Держите нос по ветру. Особенно, когда ветер с северо-востока…

Вот такие у нас отношения с этой фотографией. Не с женщиной, а именно с фотографией. Думаю, не надо объяснять…

И все-таки объясню.

Всех остальных я отпускаю даже не предупредив. Только ее фотографию я беру с собой. Эта фотография из тех времен, когда я делал фотографии: не снимки, не кадры, а именно фотографии… Понимаете?

Вот еще важный вопрос: почему она? Может быть, она создает нужные метеорологические условия в моей комнате? Как у Тома Вейтса в «эмоциональном прогнозе погоды» — «нестабильная метеорологически-эмоциональная ситуации в левом флигеле моих апартаментов?..»

Или, может быть потому, что реакция, которую она производит, безвредна?

Я никогда не соскучивался по ней.

Я живу без нее уже много лет, и буду жить дальше. Может быть, я позволяю себе думать, что люблю ее, как раз потому, что знаю – нам никогда не быть вместе.

Может быть, это моя трусость говорит во мне: «я люблю ее», потому что знает – это безопасно. Может быть, именно поэтому я никого так не любил, как ее? И, наверное, никогда не полюблю.

Я не хочу видеть ее, не испытываю в этом насущной потребности. Я просто знаю, что когда на графитовый стержень моего домашнего ядерного реактора падает вода, (или черт его знает какая еще жидкость) происходит реакция. Только и всего.

Лю-бовь.
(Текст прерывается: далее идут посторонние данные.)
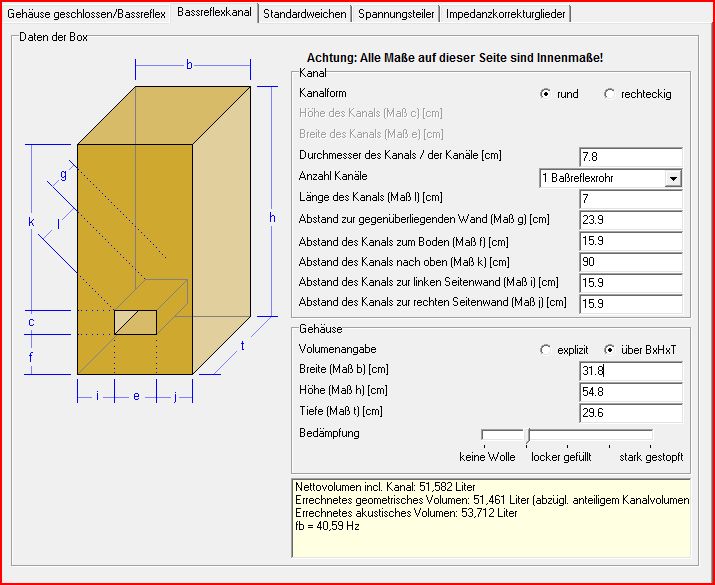The image size is (715, 585).
Task: Choose 'rechteckig' Kanalform option
Action: tap(610, 94)
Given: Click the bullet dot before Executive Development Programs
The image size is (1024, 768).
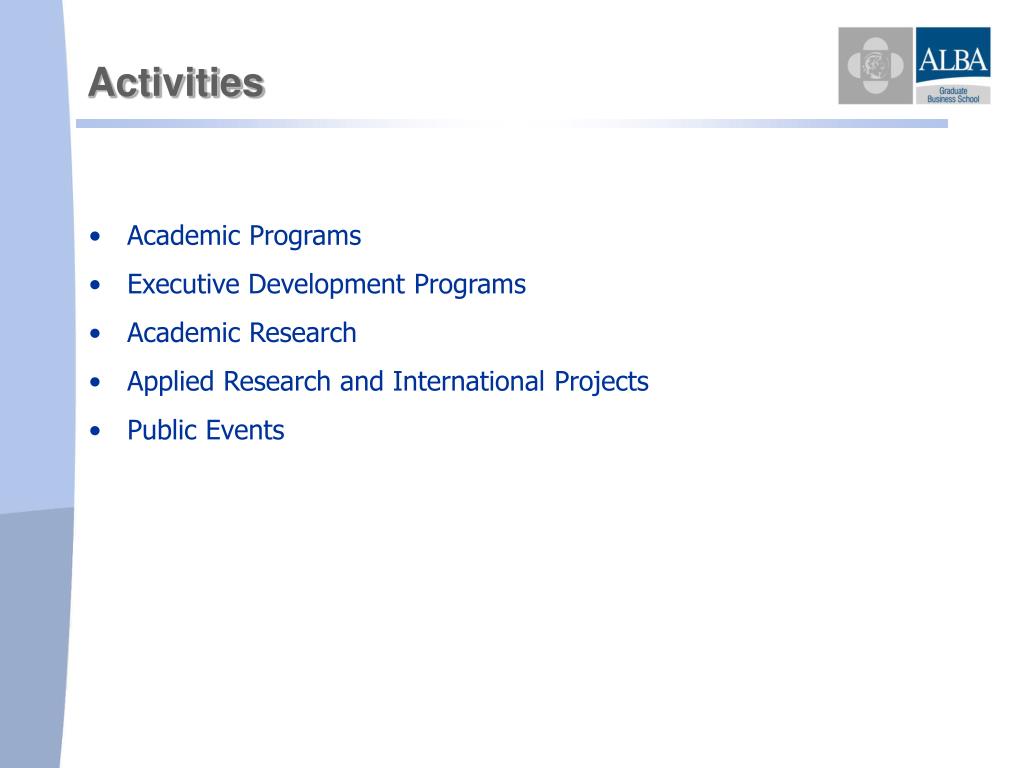Looking at the screenshot, I should (x=94, y=285).
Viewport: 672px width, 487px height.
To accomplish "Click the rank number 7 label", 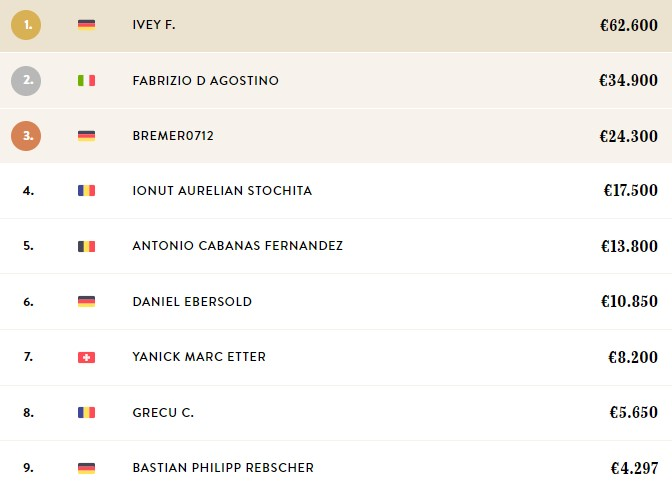I will tap(28, 357).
А для кого-то все это — синонимы…

Капля чего-то синего, медленно растворяющаяся в чем-то прозрачном. Ничего не происходит – никакого шипения реактивов как на уроках химии.

Просто красивое, бесформенное пятнышко. Вот – любовь.

Но я могу закрутить кран. Могу постелить целофан – и счетчик Гейгера даже не пикнет.

У каждого из нас есть такой графитовый стержень. Даже несколько. Некоторые опасны, большинство – нет.

Она из тех, что не опасны. И потому так дороги.

Те, что опасны, спрятаны на дно ящика, и в трюм, в трюм!.. Те, что опасны, я не могу оставить дома, НЕСЛУЧАЙНО забыть… Я не могу выбросить их вместе с порванным чемоданом… Что я могу сделать, если они – внутри, они — часть меня?

Не спрашивайте… не просите уточнить… Пока – не время…

Я знаю только – они там, и, тщательно замотанные в целофан при переезде, они непромокаемы. До поры до времени мне нечего опасаться реакции.

А эта — предана мне.

Она приедет сегодня провожать меня в дорогу. Я знаю, что она приедет – звонила несколько раз, говорила, что не может отпустить меня, не попрощавшись. Звонила, не уточняя адрес – она знает его лучше меня самого.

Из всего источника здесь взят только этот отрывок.